[SELECTED EXTRACT Boundary: Start]

Sonali Gera, a graduate student in the Department of Physics and Astronomy, took top honors with a presentation titled “Building a Quantum Computer, One Particle at a Time,” which addressed the possibility of leveraging quantum particles to solve problems faster and in greater volumes than even the most advanced capabilities of present-day computers.

“When I came to Stony Brook as a graduate student, I was interested in working in experimental high-energy physics, but at the same time I wanted to explore other possibilities,” said Gera, who earned her undergraduate degree at the University of Delhi in her native India.

By chance, she took an elective course on Quantum Information and Communication that was being taught by her advisor, Eden Figueroa, associate professor in the Department of Physics and Astronomy, with a joint appointment at Brookhaven National Laboratory.

“He structured the course to show students state-of-the-art experiments that were being done in the field,” she said. “Some of the tasks being undertaken by the researchers are completely awe-inspiring and really pushing the boundaries of what can be achieved by perseverance and curiosity. I was very enamored and fascinated by the field, and there was no looking back. I started working in his lab after the course.”

Gera credits Figueroa for giving her the opportunity to work in his lab, and for his continued guidance and support.

“It’s hard to not be interested in the subject,” she said. “Quantum mechanics pulls everyone in by the sheer absurdity of it. The more you think about it, the more it eludes you and the more you are drawn to it. It is confusing and attractive at the same time.”

Xiaoqing Zhang, a PhD student in Health and Rehabilitation Sciences, was the runner-up as well as the “People’s Choice” winner for her presentation titled “Children Left Behind in Rural China: I Can be Resilient and Happy,” which addressed the plight of children whose parents migrate from rural areas to cities in search of work.

“I am honored to have been chosen among the top three, and I think all of the participants deserve recognition of their resilience and hard work,” said Zhang. She also credited Kathleen Flint-Ehm, assistant dean for Graduate and Postdoctoral Initiatives in the Graduate School, Alfreda S. James, and Matt Colson, executive director of alumni relations at Stony Brook, for working to make the event happen despite extremely challenging conditions.

[SELECTED EXTRACT Boundary: End]
[DATASET EXTRACT Boundary: Start]

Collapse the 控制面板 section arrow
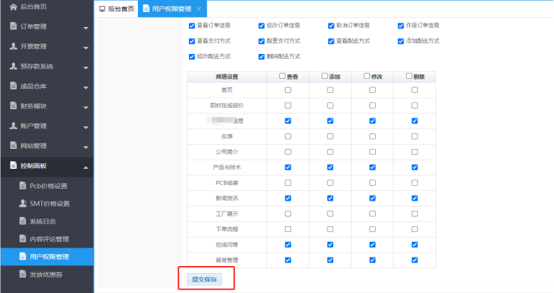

[DATASET EXTRACT Boundary: End]

ACTIVITY
Copy the text about the Stony Brook graduate student presentations word for word, from beginning to end.

OUTPUT FOR THIS TASK
Sonali Gera, a graduate student in the Department of Physics and Astronomy, took top honors with a presentation titled “Building a Quantum Computer, One Particle at a Time,” which addressed the possibility of leveraging quantum particles to solve problems faster and in greater volumes than even the most advanced capabilities of present-day computers.

“When I came to Stony Brook as a graduate student, I was interested in working in experimental high-energy physics, but at the same time I wanted to explore other possibilities,” said Gera, who earned her undergraduate degree at the University of Delhi in her native India.

By chance, she took an elective course on Quantum Information and Communication that was being taught by her advisor, Eden Figueroa, associate professor in the Department of Physics and Astronomy, with a joint appointment at Brookhaven National Laboratory.

“He structured the course to show students state-of-the-art experiments that were being done in the field,” she said. “Some of the tasks being undertaken by the researchers are completely awe-inspiring and really pushing the boundaries of what can be achieved by perseverance and curiosity. I was very enamored and fascinated by the field, and there was no looking back. I started working in his lab after the course.”

Gera credits Figueroa for giving her the opportunity to work in his lab, and for his continued guidance and support.

“It’s hard to not be interested in the subject,” she said. “Quantum mechanics pulls everyone in by the sheer absurdity of it. The more you think about it, the more it eludes you and the more you are drawn to it. It is confusing and attractive at the same time.”

Xiaoqing Zhang, a PhD student in Health and Rehabilitation Sciences, was the runner-up as well as the “People’s Choice” winner for her presentation titled “Children Left Behind in Rural China: I Can be Resilient and Happy,” which addressed the plight of children whose parents migrate from rural areas to cities in search of work.

“I am honored to have been chosen among the top three, and I think all of the participants deserve recognition of their resilience and hard work,” said Zhang. She also credited Kathleen Flint-Ehm, assistant dean for Graduate and Postdoctoral Initiatives in the Graduate School, Alfreda S. James, and Matt Colson, executive director of alumni relations at Stony Brook, for working to make the event happen despite extremely challenging conditions.